El plan diseñado por los hackers, mercenarios (presuntamente) en nómina de la agencia militar rusa (GRU), se ejecutó gracias al llamadospear phishing: un ataque que busca obtener información confidencial mediante el engaño. Su acceso llegó cuando varios miembros de la campaña demócrata abrieron un email trampa y destaparon la caja de Pandora.

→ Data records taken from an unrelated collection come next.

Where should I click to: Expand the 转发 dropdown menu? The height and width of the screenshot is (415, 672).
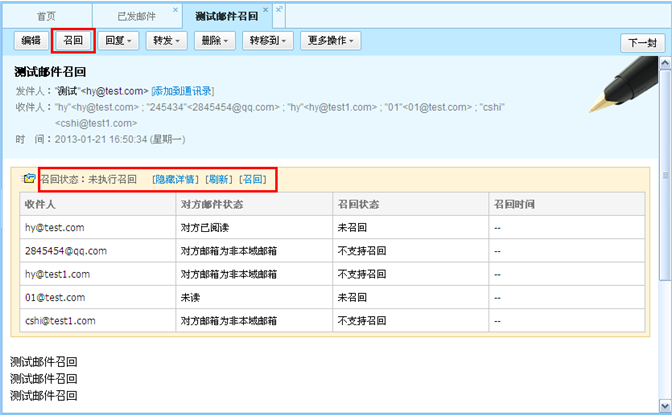pyautogui.click(x=164, y=41)
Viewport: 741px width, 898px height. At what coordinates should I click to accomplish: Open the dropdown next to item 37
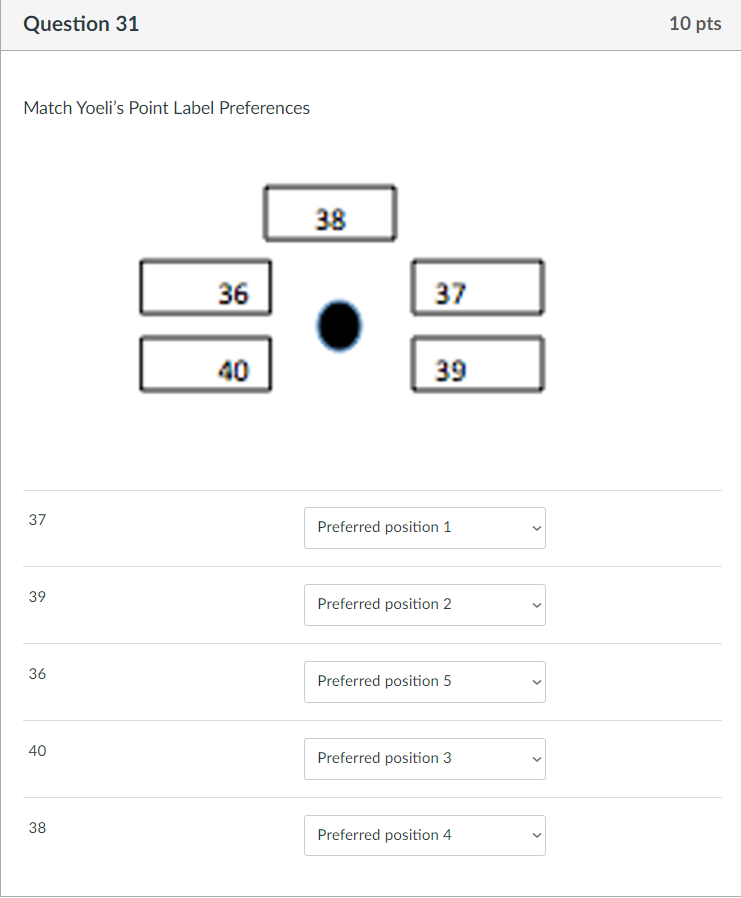coord(424,528)
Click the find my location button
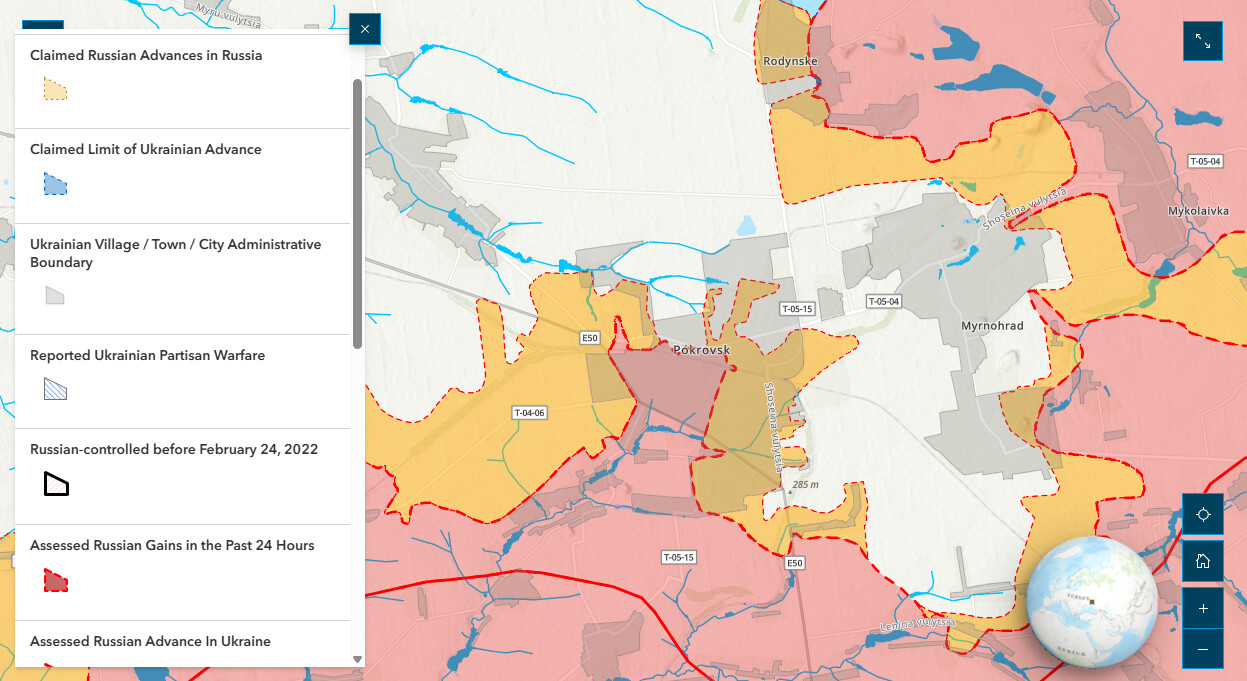 point(1202,514)
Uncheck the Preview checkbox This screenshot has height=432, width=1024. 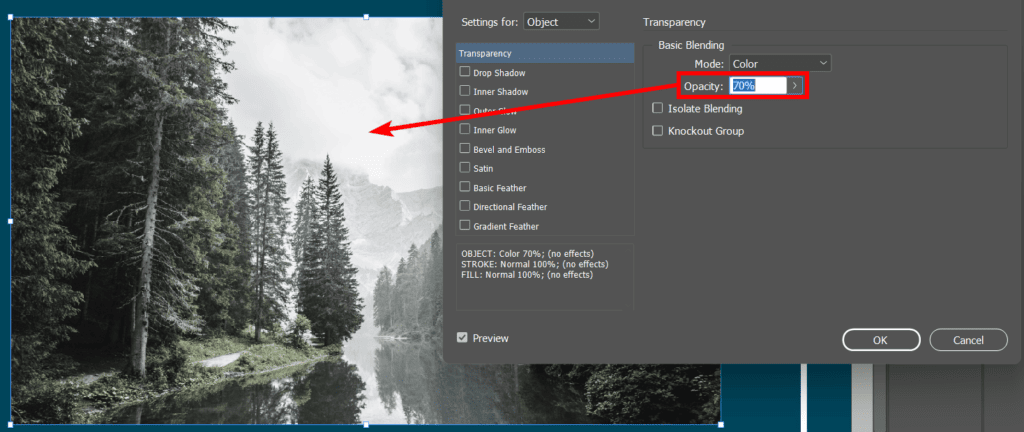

Mientras tanto, Europa aguarda incrédula. Su opinión pública se pregunta qué puede pasar después de lo acontecido en la mayor superpotencia mundial. Es víctima de un pulso psicológico 3.0 y nadie explica muy bien que está sucediendo. Los mensajes son preocupantes. El gobierno holandés anunciaba en el mes de febrero la retirada del voto electrónico en favor del recuento contado a mano por miedo a que hackers pudieran interferir en sus comicios. La inquietud va más allá del control de un proceso electoral. En plena era de la posverdad, tras el Brexit y la victoria de Trump, la manipulación de datos y la filtración selectiva de información hackeada en las redes sociales podrían ser armas muy efectivas en las elecciones que se van a celebrar en Francia, Alemania e Italia. El auge del populismo y la crisis del proyecto europeo debilitan unas defensas que ya no son sólo informáticas, sino sociales.
¡Es la guerra! diría (Groucho) Marx. Sí. Ahora solamente queda por saber quién la está ganando.